Industry wisdom talks about how hard it is to sell short story collections - they regularly yield groans when they're announced on a list. While sales figures may support that wisdom, my own personal love of them makes me Pshaw whenever a publishing person starts sighing.
I. Love. Short. Stories. To be able to grab a reader in such a shortened format, to really nail a character, grab the heartstrings, really involve someone in a short batch of pages - that, to me, takes a special kind of talent. So it's no surprise that I've picked up two collections in a row for my subway reading: Robin Black's If I Loved You, I Would Tell You This and Mary Gaitskill's Don't Cry.
Oh, what different reading experiences! I DEVOURED the Black. Every single piece was worth reading, every single character worth knowing - it was exquisite, and I wish I could go proselytize about it on the street corner. (I suppose I'll have to just embrace the Internet!) She achieves what a short story writer rarely does by making each piece feel different; their commonality was a certain heartbreak, a prevalence of melancholy, but each individual piece felt distinct from the next. Collections often seem to hold stories that bleed into one another. You can see how the author has a theme or a character in their head, and seems unable to keep that from recurring time after time.

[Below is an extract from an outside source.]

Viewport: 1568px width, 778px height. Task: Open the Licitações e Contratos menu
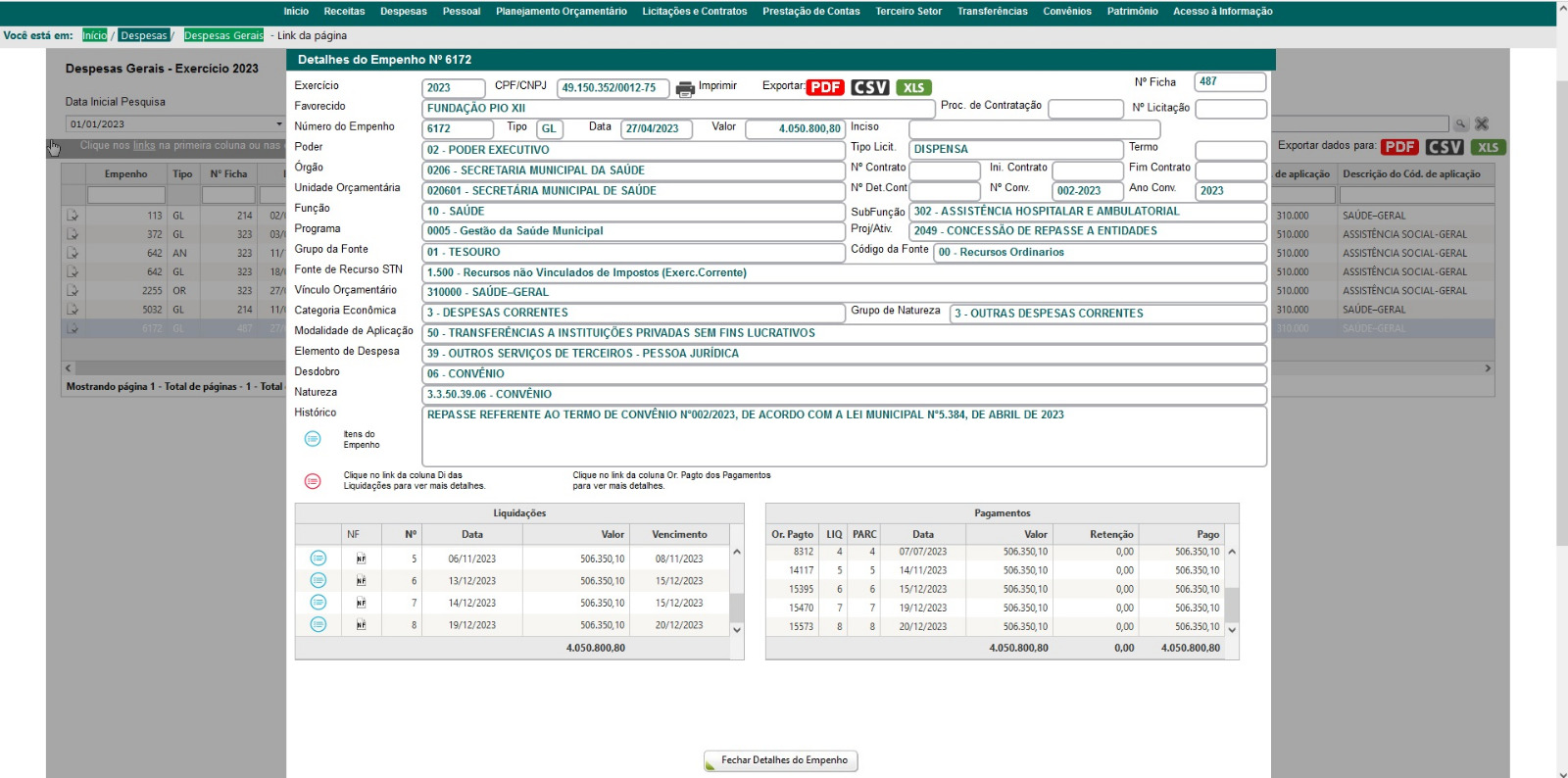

Like the second collection I'm still reading, Don't Cry. I keep slogging through pages, hoping that it will change and one story will leap off the pages at me, but I'm not going to hold my breath. One piece blends into the next - unending riffs on violent sex and hate-filled female characters who seem angry that they're not the boss of everyone around them - on and on with people I don't want to know, lives I find I have zero interest in peeking in on.
I would recommend avoiding the Gaitskill like the plague (and am working really hard at not abandoning it halfway through - I don't like orphan reads), but would suggest you run run run to get the gorgeous debut from Black, which goes on sale March 30.